The Seed | Company BPhotos - Heidrun Lohr

The Seed
is about war. About Vietnam in the 1970s. And about century-old religious battles in Ireland that still rage in the mind and the English home of proud Irish Catholic "solider" Brian Maloney (Ralph Cotterill).

The war at home is the most brutal. It's left indelible scars on this family, which bleed out during a powerfully emotional homecoming by son Danny (Pip Miller) and granddaughter Rose (Seed scribe Kate Mulvany). Danny, the "ten-pound-Pom", fled his family as a teenager for an Australian life but found himself conscripted to the Australian Army and shipped to Vietnam. He returned but dad saw his service as treasonous. He fought for the Crown, dad's great enemy in the enduring Irish struggle, and has never forgiven his "Danny boy" for the involuntary crime. Rose tags behind her father on this trip home as a journalist now investigating her own story, inextricably tangled with her family and these wars.

There's so much going on here. To say much more about this intricately layered story would be to spoil a rare theatre experience: connecting the roughly jagged, emotionally torn puzzle pieces into a really beautiful whole. While Company B only brought its Belvoir St-commissioned work to Brisbane's Gardens Theatre for three performances (the first in an intriguing professional season at the university campus space), it is an Australian story that should be seen by as many as possible.

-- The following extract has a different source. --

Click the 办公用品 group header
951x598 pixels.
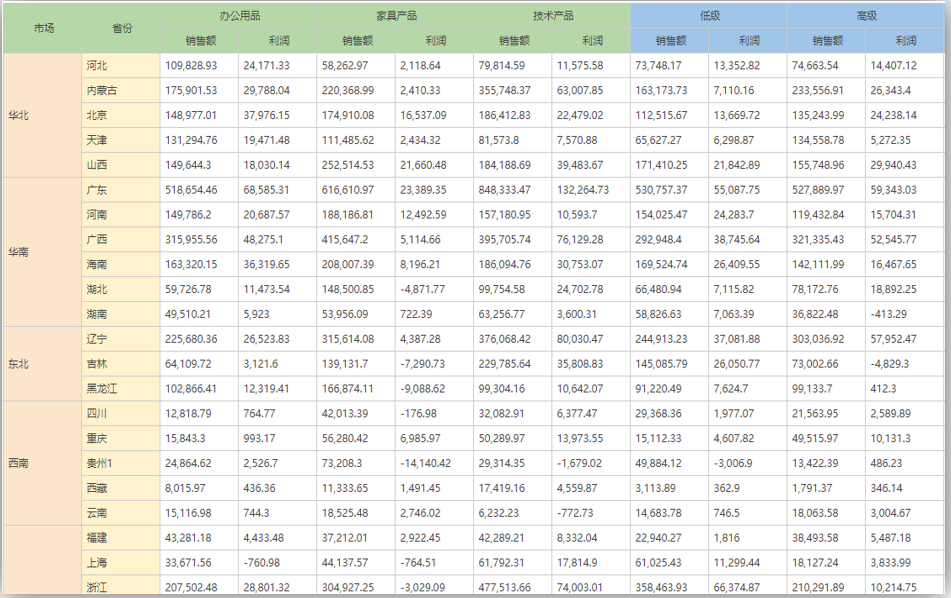239,16
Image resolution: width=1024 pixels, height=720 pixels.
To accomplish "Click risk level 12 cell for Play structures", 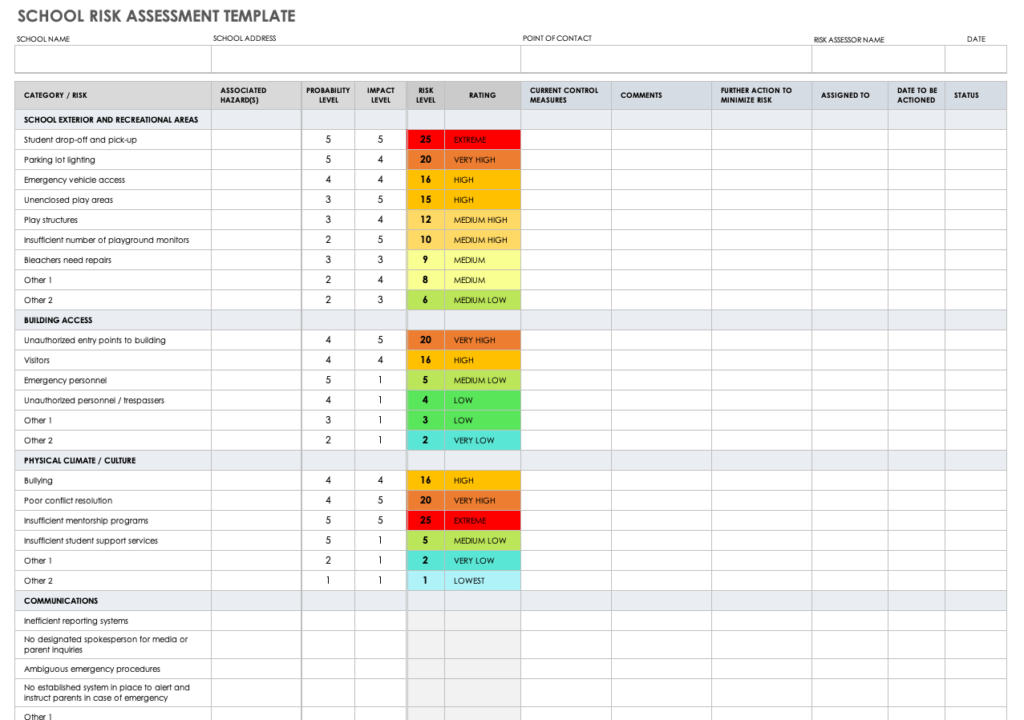I will pos(425,220).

Mulvany's autobiographical story of her father still seems raw. It's credit to her skills as an actress, but also her bravery in writing this story. Narrating as the quick-witted Rose, she delivers an at times emotionally-wrought performance. As Rose confronts the father that keeps his story - their story - locked away, knowing this is Mulvany's story too, the scene is almost too excruciating to watch.

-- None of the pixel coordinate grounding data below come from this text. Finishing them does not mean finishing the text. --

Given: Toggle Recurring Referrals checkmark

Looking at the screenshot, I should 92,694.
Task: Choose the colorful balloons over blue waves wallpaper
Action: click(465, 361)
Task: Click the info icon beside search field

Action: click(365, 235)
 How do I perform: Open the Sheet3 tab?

The few days we spend with these three characters are perfectly paced, with dialogue that rings painfully true and sings with wit and warmth and, most affectingly, burning resentment. It is an entirely literate work, verbose even as Rose fills any narrative gaps and emotional ambiguity in spotlighted monologues, but not over-written. Every word - the weapons of mass destruction in this protracted war - seems appropriate.

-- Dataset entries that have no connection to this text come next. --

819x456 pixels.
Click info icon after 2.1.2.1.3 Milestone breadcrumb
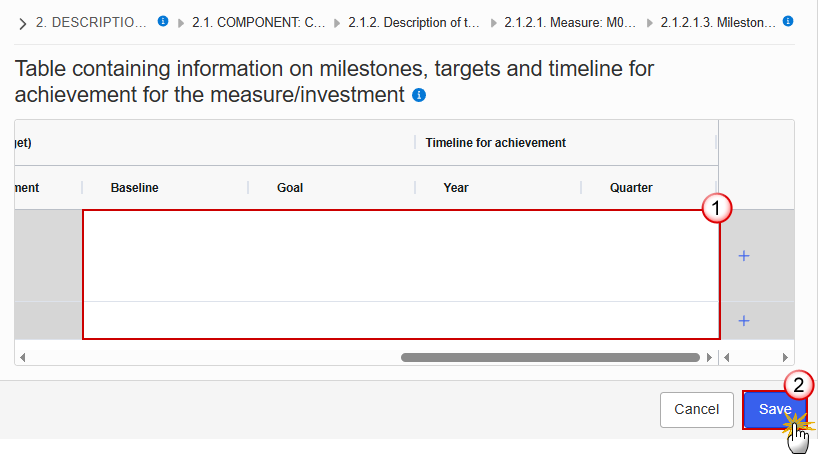tap(788, 21)
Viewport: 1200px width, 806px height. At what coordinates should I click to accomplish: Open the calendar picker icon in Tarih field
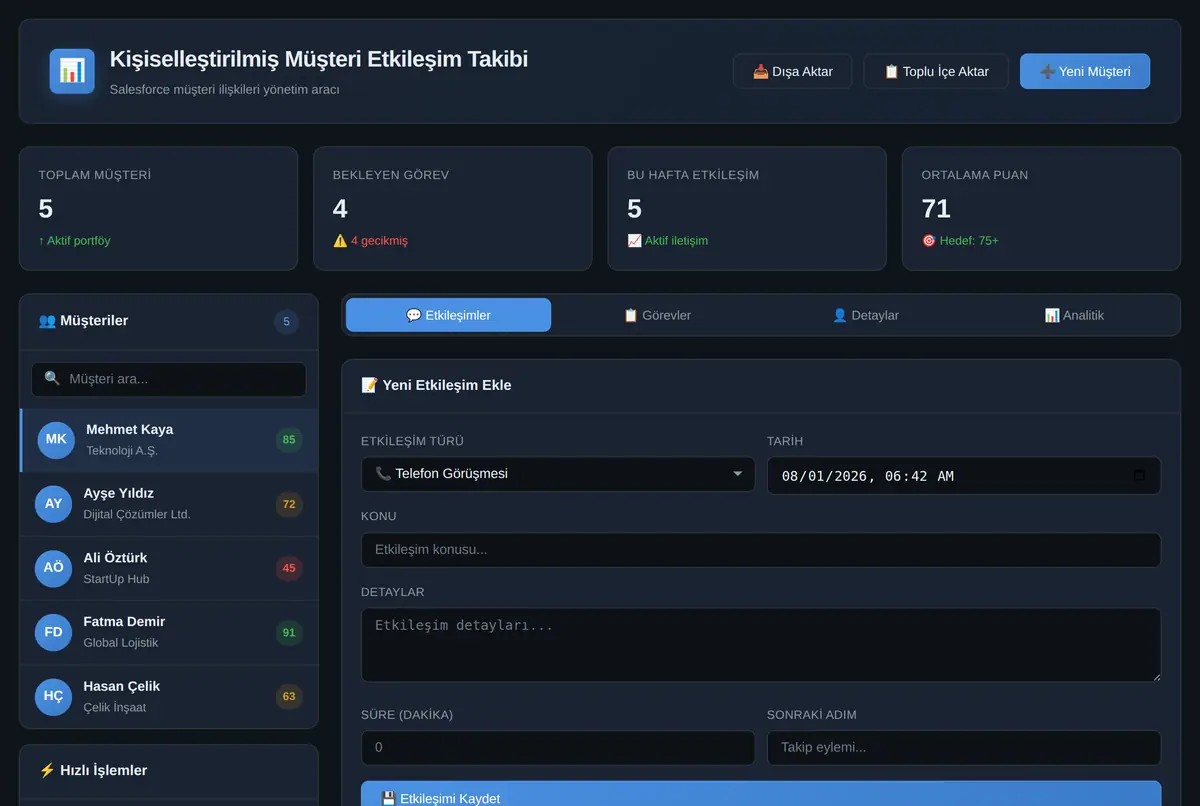pyautogui.click(x=1139, y=476)
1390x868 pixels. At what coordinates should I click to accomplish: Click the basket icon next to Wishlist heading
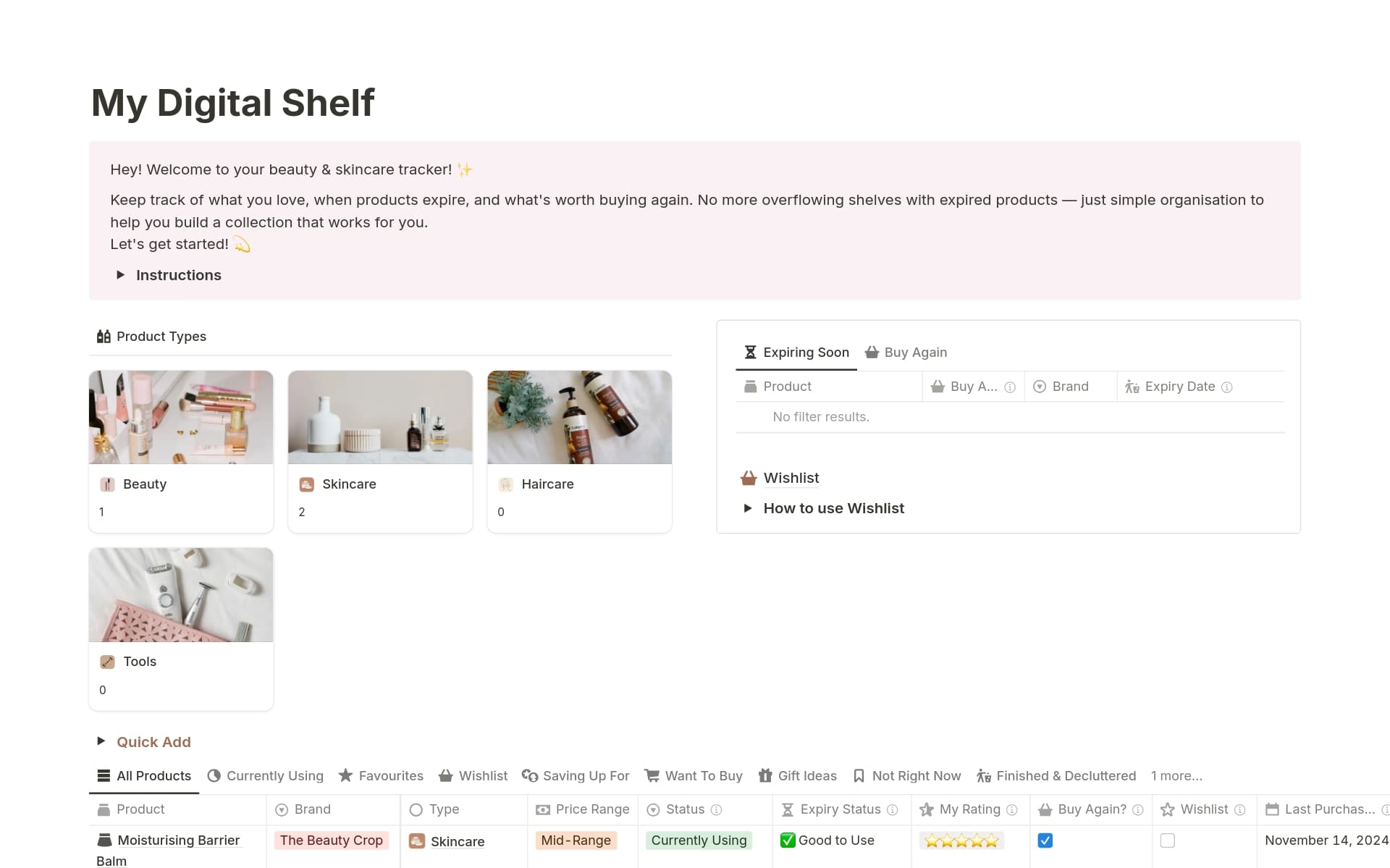tap(748, 478)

Cotterill and Miller make the blood ties believable from their first scene, perfectly fleshing out a relationship strained to breaking point. Set and costume designer Micka Agosta creates a fitting three-dimensional battlefield inside a palpably lonely family home, together with composer and sound designer Steve Toulmin and lighting designer Matt Cox who cleverly add the soundtrack of fireworks to the unfolding drama. Under director Iain Sinclair it is a fully-realised work that looks and feels as big as the ideas it generates.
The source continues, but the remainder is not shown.